_Task description_
Hand back the entries below exactly.

_Information shown_
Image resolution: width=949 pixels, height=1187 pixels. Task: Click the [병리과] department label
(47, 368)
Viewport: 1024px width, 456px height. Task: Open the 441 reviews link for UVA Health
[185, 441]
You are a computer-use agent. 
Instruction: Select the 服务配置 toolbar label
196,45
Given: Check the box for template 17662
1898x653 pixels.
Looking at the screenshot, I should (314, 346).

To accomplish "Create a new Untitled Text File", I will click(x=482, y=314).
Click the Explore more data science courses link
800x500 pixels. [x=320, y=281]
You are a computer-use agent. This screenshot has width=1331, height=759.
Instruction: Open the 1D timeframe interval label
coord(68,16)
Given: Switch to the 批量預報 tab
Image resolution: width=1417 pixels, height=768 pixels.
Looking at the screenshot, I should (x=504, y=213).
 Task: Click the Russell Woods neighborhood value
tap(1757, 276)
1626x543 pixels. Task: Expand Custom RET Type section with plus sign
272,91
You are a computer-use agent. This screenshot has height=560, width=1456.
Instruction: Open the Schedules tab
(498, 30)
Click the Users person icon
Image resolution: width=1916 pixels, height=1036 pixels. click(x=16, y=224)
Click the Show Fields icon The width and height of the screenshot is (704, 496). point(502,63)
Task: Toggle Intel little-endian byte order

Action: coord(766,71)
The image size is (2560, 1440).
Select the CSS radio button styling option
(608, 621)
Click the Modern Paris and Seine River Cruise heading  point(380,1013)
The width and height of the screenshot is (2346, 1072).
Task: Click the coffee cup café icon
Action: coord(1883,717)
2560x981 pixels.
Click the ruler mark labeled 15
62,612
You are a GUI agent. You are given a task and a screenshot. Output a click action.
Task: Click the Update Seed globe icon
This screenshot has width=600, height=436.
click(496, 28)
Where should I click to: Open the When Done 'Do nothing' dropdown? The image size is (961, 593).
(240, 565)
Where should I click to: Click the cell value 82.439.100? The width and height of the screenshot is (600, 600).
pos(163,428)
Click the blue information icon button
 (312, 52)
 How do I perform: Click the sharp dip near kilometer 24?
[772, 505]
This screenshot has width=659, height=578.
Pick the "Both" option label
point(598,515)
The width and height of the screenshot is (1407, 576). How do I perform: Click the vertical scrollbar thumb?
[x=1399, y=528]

_Problem solution_
Image resolution: width=949 pixels, height=1187 pixels. Task: Click the [병리과] department label
(47, 368)
Viewport: 1024px width, 456px height. Task: Open the 441 reviews link for UVA Health
[185, 441]
You are a computer-use agent. 
Instruction: Select the 服务配置 toolbar label
196,45
Given: Check the box for template 17662
1898x653 pixels.
Looking at the screenshot, I should (314, 346).

To accomplish "Create a new Untitled Text File", I will click(x=482, y=314).
Click the Explore more data science courses link
800x500 pixels. [x=320, y=281]
You are a computer-use agent. This screenshot has width=1331, height=759.
Instruction: Open the 1D timeframe interval label
coord(68,16)
Given: Switch to the 批量預報 tab
Image resolution: width=1417 pixels, height=768 pixels.
Looking at the screenshot, I should (x=504, y=213).
 Task: Click the Russell Woods neighborhood value
tap(1757, 276)
1626x543 pixels. Task: Expand Custom RET Type section with plus sign
272,91
You are a computer-use agent. This screenshot has height=560, width=1456.
Instruction: Open the Schedules tab
(498, 30)
Click the Users person icon
Image resolution: width=1916 pixels, height=1036 pixels. click(x=16, y=224)
Click the Show Fields icon The width and height of the screenshot is (704, 496). point(502,63)
Task: Toggle Intel little-endian byte order

Action: coord(766,71)
The image size is (2560, 1440).
Select the CSS radio button styling option
(608, 621)
Click the Modern Paris and Seine River Cruise heading  point(380,1013)
The width and height of the screenshot is (2346, 1072).
Task: Click the coffee cup café icon
Action: coord(1883,717)
2560x981 pixels.
Click the ruler mark labeled 15
62,612
You are a GUI agent. You are given a task and a screenshot. Output a click action.
Task: Click the Update Seed globe icon
This screenshot has width=600, height=436.
click(496, 28)
Where should I click to: Open the When Done 'Do nothing' dropdown? The image size is (961, 593).
(240, 565)
Where should I click to: Click the cell value 82.439.100? The width and height of the screenshot is (600, 600).
pos(163,428)
Click the blue information icon button
 (312, 52)
 How do I perform: Click the sharp dip near kilometer 24?
[772, 505]
This screenshot has width=659, height=578.
Pick the "Both" option label
point(598,515)
The width and height of the screenshot is (1407, 576). How do I perform: Click the vertical scrollbar thumb?
[x=1399, y=528]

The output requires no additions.